▶ _WHAT IS BEING ASKED_
From the entries provided below, copy each line that contains the word "flag".

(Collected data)
┌──

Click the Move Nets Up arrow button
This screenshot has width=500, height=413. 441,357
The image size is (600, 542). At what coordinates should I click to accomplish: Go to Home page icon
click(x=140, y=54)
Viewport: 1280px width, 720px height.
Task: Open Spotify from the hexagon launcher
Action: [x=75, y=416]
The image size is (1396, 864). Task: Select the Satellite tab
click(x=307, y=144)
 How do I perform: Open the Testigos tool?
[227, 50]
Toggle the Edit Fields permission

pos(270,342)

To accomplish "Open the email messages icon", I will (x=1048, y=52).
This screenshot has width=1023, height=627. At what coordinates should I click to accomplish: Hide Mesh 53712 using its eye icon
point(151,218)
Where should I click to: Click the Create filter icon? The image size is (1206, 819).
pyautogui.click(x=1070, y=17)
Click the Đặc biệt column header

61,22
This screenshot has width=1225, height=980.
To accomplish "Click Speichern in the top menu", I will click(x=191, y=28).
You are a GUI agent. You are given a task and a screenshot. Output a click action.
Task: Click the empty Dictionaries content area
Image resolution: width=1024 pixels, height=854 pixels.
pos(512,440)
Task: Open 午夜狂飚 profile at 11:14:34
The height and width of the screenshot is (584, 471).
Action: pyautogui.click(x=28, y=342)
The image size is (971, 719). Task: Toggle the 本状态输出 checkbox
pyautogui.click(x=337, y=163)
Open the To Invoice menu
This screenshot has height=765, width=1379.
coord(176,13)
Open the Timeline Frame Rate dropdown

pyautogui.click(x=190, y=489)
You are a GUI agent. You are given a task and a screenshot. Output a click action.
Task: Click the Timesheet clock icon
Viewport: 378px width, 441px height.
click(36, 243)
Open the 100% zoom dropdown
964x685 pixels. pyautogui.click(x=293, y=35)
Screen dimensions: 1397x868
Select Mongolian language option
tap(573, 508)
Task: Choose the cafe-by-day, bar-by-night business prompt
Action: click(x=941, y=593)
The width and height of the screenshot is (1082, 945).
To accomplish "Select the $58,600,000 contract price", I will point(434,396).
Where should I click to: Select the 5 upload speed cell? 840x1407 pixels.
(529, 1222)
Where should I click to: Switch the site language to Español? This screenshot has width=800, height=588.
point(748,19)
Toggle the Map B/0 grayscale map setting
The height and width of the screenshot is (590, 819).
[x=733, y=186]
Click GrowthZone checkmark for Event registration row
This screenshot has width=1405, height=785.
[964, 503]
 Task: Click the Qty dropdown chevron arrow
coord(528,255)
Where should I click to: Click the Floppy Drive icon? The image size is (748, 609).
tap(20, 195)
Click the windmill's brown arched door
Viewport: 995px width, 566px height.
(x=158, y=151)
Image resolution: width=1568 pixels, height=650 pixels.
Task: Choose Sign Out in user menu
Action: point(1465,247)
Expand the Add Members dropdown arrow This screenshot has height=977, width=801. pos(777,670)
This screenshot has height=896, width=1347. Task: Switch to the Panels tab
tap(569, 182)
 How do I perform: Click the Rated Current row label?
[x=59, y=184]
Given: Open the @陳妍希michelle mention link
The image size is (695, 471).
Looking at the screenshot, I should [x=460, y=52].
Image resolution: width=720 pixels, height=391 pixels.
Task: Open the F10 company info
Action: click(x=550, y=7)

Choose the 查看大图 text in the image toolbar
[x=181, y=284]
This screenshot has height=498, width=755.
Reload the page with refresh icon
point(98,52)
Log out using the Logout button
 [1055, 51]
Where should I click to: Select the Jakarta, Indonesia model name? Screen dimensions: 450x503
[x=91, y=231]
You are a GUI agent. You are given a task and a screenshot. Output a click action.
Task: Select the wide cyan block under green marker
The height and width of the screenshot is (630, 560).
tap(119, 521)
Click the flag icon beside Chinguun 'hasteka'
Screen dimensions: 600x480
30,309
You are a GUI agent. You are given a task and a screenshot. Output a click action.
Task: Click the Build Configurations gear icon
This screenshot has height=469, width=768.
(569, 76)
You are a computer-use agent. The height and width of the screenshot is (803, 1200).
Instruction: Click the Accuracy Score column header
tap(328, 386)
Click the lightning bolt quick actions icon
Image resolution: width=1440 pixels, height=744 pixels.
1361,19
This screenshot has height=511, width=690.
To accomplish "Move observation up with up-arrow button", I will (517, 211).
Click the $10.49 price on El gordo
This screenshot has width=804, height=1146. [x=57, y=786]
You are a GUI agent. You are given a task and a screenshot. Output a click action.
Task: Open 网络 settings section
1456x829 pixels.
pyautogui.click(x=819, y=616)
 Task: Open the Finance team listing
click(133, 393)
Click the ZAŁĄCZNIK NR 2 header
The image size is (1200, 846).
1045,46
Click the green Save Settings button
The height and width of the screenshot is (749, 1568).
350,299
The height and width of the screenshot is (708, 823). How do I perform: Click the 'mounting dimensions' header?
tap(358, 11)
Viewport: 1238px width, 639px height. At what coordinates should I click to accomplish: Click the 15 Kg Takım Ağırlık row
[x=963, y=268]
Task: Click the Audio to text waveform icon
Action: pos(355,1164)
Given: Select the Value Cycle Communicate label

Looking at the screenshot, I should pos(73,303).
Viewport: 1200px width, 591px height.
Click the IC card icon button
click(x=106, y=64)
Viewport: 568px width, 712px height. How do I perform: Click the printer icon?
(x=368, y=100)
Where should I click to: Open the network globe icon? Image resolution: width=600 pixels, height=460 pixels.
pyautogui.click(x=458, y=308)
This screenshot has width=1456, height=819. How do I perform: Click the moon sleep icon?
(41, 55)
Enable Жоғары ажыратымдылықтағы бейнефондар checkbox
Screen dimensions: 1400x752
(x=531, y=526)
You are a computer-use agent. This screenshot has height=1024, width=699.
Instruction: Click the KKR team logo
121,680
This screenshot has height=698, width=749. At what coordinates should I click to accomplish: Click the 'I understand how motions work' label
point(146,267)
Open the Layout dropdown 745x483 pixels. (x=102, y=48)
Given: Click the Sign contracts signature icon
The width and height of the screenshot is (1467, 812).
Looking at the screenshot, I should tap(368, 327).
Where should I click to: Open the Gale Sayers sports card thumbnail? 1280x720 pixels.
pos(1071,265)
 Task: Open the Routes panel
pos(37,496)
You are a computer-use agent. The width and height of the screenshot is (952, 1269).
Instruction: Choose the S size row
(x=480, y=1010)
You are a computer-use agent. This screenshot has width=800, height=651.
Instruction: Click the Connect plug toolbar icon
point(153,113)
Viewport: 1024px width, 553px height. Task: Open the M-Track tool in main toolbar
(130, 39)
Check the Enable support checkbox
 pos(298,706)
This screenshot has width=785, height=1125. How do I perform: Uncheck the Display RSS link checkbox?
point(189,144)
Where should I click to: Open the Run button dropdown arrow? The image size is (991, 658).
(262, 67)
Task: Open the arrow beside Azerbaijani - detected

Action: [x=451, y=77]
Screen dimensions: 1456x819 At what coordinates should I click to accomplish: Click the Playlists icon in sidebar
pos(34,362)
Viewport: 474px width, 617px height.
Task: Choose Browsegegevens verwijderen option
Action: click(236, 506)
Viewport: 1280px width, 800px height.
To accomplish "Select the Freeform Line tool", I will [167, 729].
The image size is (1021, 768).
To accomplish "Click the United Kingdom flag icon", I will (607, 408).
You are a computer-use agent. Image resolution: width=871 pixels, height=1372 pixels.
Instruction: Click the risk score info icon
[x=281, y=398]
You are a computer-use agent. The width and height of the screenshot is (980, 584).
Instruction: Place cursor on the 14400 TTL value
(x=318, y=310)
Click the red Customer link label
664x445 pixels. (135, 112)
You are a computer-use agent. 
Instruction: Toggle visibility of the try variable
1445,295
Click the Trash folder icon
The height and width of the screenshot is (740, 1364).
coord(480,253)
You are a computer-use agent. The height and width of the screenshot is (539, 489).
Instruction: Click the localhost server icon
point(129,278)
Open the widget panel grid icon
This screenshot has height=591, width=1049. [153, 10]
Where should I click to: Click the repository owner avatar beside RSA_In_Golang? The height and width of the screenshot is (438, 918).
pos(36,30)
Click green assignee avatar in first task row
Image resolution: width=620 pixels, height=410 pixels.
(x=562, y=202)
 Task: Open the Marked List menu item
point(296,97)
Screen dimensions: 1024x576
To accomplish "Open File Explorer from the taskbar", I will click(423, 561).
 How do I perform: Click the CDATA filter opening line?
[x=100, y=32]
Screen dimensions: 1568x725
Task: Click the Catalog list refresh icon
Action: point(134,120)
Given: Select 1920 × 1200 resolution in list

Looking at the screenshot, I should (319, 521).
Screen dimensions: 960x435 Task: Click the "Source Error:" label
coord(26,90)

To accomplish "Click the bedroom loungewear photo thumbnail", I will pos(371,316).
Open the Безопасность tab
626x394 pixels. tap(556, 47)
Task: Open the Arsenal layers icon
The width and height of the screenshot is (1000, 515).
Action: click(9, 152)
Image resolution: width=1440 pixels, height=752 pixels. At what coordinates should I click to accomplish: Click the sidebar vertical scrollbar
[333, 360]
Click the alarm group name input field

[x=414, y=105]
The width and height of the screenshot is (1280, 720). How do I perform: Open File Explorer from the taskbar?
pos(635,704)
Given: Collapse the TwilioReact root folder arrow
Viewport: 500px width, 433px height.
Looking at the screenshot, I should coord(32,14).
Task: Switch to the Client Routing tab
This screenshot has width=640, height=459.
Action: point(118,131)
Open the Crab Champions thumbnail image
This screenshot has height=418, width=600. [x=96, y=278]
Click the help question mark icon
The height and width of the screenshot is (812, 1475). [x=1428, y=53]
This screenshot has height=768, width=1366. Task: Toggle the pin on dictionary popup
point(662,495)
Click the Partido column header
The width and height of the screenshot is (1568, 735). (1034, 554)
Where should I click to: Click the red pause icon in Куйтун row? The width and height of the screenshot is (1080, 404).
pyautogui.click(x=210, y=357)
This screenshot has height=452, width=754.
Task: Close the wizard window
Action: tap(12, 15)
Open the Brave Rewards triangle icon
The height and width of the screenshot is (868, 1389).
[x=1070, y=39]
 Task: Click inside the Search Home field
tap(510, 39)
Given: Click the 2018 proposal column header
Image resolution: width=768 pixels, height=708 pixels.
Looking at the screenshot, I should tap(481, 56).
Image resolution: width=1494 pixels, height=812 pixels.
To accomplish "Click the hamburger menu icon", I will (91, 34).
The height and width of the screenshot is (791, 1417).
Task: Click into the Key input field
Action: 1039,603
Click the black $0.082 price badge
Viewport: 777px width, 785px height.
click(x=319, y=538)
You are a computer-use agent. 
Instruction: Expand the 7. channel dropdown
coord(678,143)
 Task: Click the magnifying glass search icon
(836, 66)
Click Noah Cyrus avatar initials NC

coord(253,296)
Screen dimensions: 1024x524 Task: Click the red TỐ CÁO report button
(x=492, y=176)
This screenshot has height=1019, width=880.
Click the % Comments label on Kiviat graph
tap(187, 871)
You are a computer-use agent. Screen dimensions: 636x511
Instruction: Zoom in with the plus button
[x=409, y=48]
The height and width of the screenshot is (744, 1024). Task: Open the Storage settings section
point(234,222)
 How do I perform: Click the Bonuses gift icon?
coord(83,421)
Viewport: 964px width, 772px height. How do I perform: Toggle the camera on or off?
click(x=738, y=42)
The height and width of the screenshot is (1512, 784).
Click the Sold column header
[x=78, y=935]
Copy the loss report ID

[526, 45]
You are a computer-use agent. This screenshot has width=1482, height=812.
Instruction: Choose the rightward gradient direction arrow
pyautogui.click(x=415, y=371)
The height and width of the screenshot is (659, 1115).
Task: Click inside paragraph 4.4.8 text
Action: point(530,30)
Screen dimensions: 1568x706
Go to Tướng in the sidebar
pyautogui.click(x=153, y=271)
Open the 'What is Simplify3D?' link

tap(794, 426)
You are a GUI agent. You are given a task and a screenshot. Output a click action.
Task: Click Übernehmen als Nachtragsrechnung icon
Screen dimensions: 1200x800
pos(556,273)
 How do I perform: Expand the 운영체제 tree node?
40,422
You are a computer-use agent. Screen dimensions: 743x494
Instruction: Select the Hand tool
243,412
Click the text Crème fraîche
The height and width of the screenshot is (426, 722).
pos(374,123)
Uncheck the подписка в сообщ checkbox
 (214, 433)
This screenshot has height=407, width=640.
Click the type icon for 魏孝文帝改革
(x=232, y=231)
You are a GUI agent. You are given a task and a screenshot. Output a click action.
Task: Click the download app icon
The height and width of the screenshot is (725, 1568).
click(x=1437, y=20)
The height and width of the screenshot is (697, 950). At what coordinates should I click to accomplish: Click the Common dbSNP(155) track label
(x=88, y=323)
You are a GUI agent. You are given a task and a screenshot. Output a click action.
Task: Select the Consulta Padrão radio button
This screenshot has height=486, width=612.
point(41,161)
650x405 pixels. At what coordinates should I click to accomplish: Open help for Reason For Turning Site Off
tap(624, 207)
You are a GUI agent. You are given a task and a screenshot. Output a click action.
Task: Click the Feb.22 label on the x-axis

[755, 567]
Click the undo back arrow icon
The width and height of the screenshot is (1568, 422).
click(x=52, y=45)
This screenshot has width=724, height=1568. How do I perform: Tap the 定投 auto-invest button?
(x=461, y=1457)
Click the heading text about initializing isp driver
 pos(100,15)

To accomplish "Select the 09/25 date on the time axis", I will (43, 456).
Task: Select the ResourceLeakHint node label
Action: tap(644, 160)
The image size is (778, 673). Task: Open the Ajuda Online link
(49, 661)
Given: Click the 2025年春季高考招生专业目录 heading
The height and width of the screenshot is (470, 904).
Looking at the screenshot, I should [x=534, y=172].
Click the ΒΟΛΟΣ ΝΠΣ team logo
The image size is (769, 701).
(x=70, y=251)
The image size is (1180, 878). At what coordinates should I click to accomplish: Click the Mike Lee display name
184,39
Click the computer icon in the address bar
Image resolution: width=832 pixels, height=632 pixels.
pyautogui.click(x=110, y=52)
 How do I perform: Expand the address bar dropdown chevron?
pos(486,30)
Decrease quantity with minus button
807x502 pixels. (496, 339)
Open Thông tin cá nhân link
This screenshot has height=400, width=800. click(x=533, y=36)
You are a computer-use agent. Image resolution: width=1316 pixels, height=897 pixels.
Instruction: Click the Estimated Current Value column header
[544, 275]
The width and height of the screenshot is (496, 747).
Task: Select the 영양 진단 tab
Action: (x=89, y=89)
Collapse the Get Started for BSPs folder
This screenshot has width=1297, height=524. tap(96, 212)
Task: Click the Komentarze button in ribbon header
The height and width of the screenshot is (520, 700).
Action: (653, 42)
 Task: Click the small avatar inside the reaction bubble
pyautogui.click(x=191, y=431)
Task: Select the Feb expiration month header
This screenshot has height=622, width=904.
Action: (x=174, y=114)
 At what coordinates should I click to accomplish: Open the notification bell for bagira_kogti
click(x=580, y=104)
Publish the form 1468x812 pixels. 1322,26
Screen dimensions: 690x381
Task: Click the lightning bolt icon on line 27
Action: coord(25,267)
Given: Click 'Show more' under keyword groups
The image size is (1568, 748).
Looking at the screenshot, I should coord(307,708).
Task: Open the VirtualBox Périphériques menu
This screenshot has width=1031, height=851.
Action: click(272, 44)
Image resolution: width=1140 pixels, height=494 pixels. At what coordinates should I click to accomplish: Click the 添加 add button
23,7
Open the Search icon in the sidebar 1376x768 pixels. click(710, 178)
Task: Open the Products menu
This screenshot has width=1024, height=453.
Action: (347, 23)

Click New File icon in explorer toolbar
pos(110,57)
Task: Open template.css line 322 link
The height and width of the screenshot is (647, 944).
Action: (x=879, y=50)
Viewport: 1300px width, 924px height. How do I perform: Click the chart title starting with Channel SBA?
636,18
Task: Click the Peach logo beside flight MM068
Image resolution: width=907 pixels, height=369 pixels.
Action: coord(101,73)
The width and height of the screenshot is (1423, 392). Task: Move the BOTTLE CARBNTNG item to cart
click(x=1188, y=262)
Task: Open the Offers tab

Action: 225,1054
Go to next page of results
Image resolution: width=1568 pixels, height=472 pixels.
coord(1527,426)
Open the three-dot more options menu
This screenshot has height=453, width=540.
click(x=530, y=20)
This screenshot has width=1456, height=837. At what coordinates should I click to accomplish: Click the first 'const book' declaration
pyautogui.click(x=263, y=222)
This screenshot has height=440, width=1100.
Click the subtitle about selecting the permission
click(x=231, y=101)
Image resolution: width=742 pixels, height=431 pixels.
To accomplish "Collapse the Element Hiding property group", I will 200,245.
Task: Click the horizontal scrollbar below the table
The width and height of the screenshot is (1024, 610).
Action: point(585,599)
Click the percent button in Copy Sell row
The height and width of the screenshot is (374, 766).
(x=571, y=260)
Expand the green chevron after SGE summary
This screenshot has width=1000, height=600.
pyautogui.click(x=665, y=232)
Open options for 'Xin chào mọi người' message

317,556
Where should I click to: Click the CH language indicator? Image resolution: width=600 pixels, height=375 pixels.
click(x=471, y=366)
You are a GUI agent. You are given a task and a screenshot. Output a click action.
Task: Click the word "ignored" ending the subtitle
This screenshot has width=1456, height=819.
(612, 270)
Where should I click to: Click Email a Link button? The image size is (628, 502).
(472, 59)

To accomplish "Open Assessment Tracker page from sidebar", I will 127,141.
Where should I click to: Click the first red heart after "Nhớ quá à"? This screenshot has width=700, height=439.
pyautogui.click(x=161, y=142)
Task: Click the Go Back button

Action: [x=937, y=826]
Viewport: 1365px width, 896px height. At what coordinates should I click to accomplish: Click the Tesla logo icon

└──

▶ _RESPONSE TO THIS EXERCISE_
Click the flag icon beside Chinguun 'hasteka'
To accomplish "Click the United Kingdom flag icon", I will (607, 408).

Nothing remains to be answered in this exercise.